I hate speaking in public. I really hate it. If you’ve ever been to one of my readings, you know that I’m usually three or four Ketal One and soda’s in before I can even approach the stage. This is because it terrifies me to climb up there and have everyone looking back at me, expectant when there’s so much room for error. I could die, for example, and piss my pants in front of everyone. The story could fall flat, or in the case of a storytelling event, I could completely black out and forget the story. But, at the same time, I like sharing things that I write in front of people because you get instant feedback on the story. If the audience is supposed to laugh but doesn’t, something needs to be fixed. If they laugh when you wanted to, it’s worth like a decade of validation. You see the conundrum (and how desperate I am for approval. Thanks, dad!).

----------------

Task statement
From the public-speaking passage, extract the text starting with "I hate speaking" and going on through "approval. Thanks, dad!).", copying it word for word. The records have nothing to do with the public-speaking passage.

Input data
----------------

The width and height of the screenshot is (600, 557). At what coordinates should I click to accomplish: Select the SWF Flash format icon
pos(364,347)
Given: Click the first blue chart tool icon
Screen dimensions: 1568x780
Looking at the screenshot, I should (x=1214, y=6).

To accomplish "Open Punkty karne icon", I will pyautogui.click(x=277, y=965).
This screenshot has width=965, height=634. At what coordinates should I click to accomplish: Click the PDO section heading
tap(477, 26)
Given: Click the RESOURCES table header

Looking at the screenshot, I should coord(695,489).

----------------

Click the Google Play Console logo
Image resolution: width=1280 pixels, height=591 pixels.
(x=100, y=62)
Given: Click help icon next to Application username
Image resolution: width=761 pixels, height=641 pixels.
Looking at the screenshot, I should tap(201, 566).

----------------

Exercise response
I hate speaking in public. I really hate it. If you’ve ever been to one of my readings, you know that I’m usually three or four Ketal One and soda’s in before I can even approach the stage. This is because it terrifies me to climb up there and have everyone looking back at me, expectant when there’s so much room for error. I could die, for example, and piss my pants in front of everyone. The story could fall flat, or in the case of a storytelling event, I could completely black out and forget the story. But, at the same time, I like sharing things that I write in front of people because you get instant feedback on the story. If the audience is supposed to laugh but doesn’t, something needs to be fixed. If they laugh when you wanted to, it’s worth like a decade of validation. You see the conundrum (and how desperate I am for approval. Thanks, dad!).